Each entry is to be transcribed exactly, with nothing added or dropped.

◆ ◆ ◆ ◆ ◆ ◆ ◆

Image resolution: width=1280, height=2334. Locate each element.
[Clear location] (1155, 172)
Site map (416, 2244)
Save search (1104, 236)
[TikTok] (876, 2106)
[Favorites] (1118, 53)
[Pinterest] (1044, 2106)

◆ ◆ ◆ ◆ ◆ ◆ ◆

*Answer to this exercise*.
Image resolution: width=1280, height=2334. Locate each element.
[Clear location] (1155, 172)
Site map (416, 2244)
Save search (1104, 236)
[TikTok] (876, 2106)
[Favorites] (1118, 53)
[Pinterest] (1044, 2106)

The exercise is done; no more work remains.